Due to the existence of heterogeneity, the prognosis of lung cancer varies greatly, so it is very important to screen relevant prognostic indicators. With the advancement of image analysis tools, tumor metabolic characteristics can now be assessed rapidly and consistently with no interobserver variability, with the potential for routine assessment in clinical practice. Various molecular imaging techniques have been developed to predict the tumor response to therapy, such as FDG PET 9, 18F-fluorothymidine (FLT) PET 10, 18F-fluroerythronitroimidazole (FETNIM) PET 11 and 18F-fluoromisonidazole (FMISO) PET 12.
Studies on the capabilities of 18F-alfatide II PET/CT have increased in recent years and have shown the advantages of this imaging technique for evaluating chest tumors due to the high in vivo TBR identified in PET imaging 5,8,13. In this study, sex, histology, stage, SUVP, SUVLN, TBRP−LN, TBRLN and TBRP were significantly associated with PFS and OS in the correlation analysis, and SUVLN before treatment in 18F-alfatide II PET/CT and TNM staging were revealed to independently predict PFS and OS of lung cancer through multivariate Cox regression analysis.

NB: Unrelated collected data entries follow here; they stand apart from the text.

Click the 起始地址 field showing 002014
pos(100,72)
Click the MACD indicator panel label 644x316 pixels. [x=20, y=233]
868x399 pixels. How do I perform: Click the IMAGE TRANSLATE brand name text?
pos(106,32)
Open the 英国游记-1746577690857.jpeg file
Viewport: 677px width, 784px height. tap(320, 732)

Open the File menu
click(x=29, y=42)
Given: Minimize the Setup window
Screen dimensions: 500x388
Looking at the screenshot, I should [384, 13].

Why is 18F-alfatide II PET/CT useful in predicting survival in patients with lung cancer? 18F-alfatide II can bind to integrin αvβ3, which is upregulated in the activated endothelial cells with tumor angiogenesis, with high affinity and specificity. Li et al. reported that 18F-alfatide II uptake on PET/CT can predict the response to antiangiogenic therapy, with higher 18F-alfatide II uptake in tumors predicting a better response to apatinib therapy in a variety of tumors 14. Luan X et al. found that SUVP and tumor-to-blood ratios can predict the short-term outcome of concurrent chemoradiotherapy (CCRT) in patients with advanced NSCLC. Patients with lower SUVP and tumor-to-blood ratios responded to CCRT (all P < 0.05) 6.

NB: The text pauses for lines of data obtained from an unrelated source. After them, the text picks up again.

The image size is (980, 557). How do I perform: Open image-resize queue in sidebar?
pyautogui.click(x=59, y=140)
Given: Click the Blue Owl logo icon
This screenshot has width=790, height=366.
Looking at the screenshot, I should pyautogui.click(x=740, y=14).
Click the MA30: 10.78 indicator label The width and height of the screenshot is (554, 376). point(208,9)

Lymph metastasis is a well-characterized negative factor affecting survival in cancer patients and reducing tumor staging. Wu C et al. suggested that tumors often drive inflammation both in primary tumor tissue and in tumor-draining lymph nodes, and the inflamed tissue can also show high uptake of 18F-FDG and 18F-alfatide II 4. Chen et al. found that RGD PET provides better imaging of mediastinal lymph nodes and contralateral metastases than 18F-FDG by providing better imaging 15,16. Studies have also indicated that SUVLN both in 18F-FDG PET/CT and in 18F-alfatide II PET/CT is influenced by the pathological stage, lymph node states, and tumor differentiation and that it may serve as a useful new parameter for risk stratification with esophageal squamous cell carcinoma 17. In this study, we found that SUVLN not only is significantly negative associated with PFS and OS but also may be an independent predictor for PFS and OS in patients with lung cancer. The SUVs from 18F-alfatide PET/CT imaging represent the expression of integrin αvβ3: the higher the expression is, the higher the malignant degree of the tumor and the worse the prognosis.

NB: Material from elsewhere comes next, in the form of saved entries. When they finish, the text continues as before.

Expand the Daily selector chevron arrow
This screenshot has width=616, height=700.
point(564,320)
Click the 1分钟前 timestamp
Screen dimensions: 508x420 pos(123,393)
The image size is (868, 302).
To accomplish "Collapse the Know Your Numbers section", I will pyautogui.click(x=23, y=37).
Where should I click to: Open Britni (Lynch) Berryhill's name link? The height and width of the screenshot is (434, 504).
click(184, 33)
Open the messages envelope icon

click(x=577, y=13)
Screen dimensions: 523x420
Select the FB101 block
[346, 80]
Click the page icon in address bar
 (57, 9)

In this study, it was found that the PFS and OS of patients with lung cancer in stages I-II were better than those in stages III-IV. TNM staging is recognized as one of the useful factors for predicting tumor survival 13,18. Clinical studies have confirmed that 18F-alfatide II PET/CT offers good differentiation and imaging of lung cancer 5,13, breast cancer 19, esophageal cancer 17, glioblastoma 20, brain metastases 21, and other diseases. The sensitivity, specificity, and accuracy of 18F-alfatide PET/CT in the diagnosis of lymph node metastasis of NSCLC were 92.7%, 95.7% and 95.4%, respectively 16. 18F-alfatide II PET/CT is superior to 18F-FDG PET/CT in the detection of skeletal and bone marrow metastases, with nearly 100% sensitivity for osteolytic, mixed and bone marrow lesions 22. The above studies show that 18F-alfatide II PET/CT is capable of accurately measuring TNM of lung cancer.
This study has several limitations in addition to the relatively small subgroup sample sizes. First, it was a single-center study. In addition, 18F-alfatide II PET/CT imaging was performed only once in patients with lung cancer before treatment, but not during or after treatment. The idea that changes of SUVs in 18F-alfatide II PET/CT are related to prognosis is a proposition worth exploring. Nevertheless, these shortcomings diminish neither the potential of our findings nor the importance of dedicated prospective investigations to corroborate these findings.